The papers front word that congressional leaders have agreed "in principle" on a $400 billion Medicare reform plan that would create a federal prescription-drug benefit for seniors and allow private health plans greater latitude in competing with Medicare. Elsewhere on the health beat, the NYT checks in on the 43 million Americans who don't have health insurance, a group that the paper says is increasingly middle class and growing quickly, its numbers swelled by job losses and cutbacks in state health subsidies.
Everybody goes with the deaths of 13 people in a gangway collapse onboard the Queen Mary 2, the world's largest ocean liner, which is tied up at a dry dock in western France. (The WP's "Travel" section runs a detailed piece about the ship that the paper says was printed before the accident.)
The papers note that Democrat Kathleen Babineaux Blanco was elected governor of Louisiana in a runoff Saturday, becoming the first woman to hold that office.
The WP's "Style" section takes a long, creepy look at Gary Ridgway, who murdered at least 48 people in Washington state over the course of 20 years, a spree of unparalleled breadth and length in the annals of American serial killing.
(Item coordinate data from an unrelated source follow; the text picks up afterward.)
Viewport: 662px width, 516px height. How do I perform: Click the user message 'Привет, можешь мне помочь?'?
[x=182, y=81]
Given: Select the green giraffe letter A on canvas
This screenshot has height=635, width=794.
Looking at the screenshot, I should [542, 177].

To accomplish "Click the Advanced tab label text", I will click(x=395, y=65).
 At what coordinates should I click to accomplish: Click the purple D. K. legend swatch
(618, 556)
Despite the extent of his crimes, Ridgway avoided suspicion by leading a bland, apparently normal life much at odds with the standard serial killer's M.O. When asked by a psychologist after his capture to rate the degree of his own evil on a scale of 1 to 5, Ridgway scored himself a middling 3.
And the NYT's "Sunday Styles" section profiles 25-year-old John Buffalo Mailer, who in addition to being Norman Mailer's son and one of People's sexiest men alive, has recently been named executive editor of the marijuana fanzine High Times. In his new post Mailer is attempting to broaden the magazine's focus beyond its parochial roots, and he hopes that the revamped product—if not quite the Granta of ganja—will at least gain respectability and a wider audience: "With the new High Times we're using [marijuana] as a metaphor. … So it's not a magazine about pot, it's a magazine about our civil liberties, and our tag line is 'Celebrating Freedom.' Our feeling is it's patriotic to be in High Times."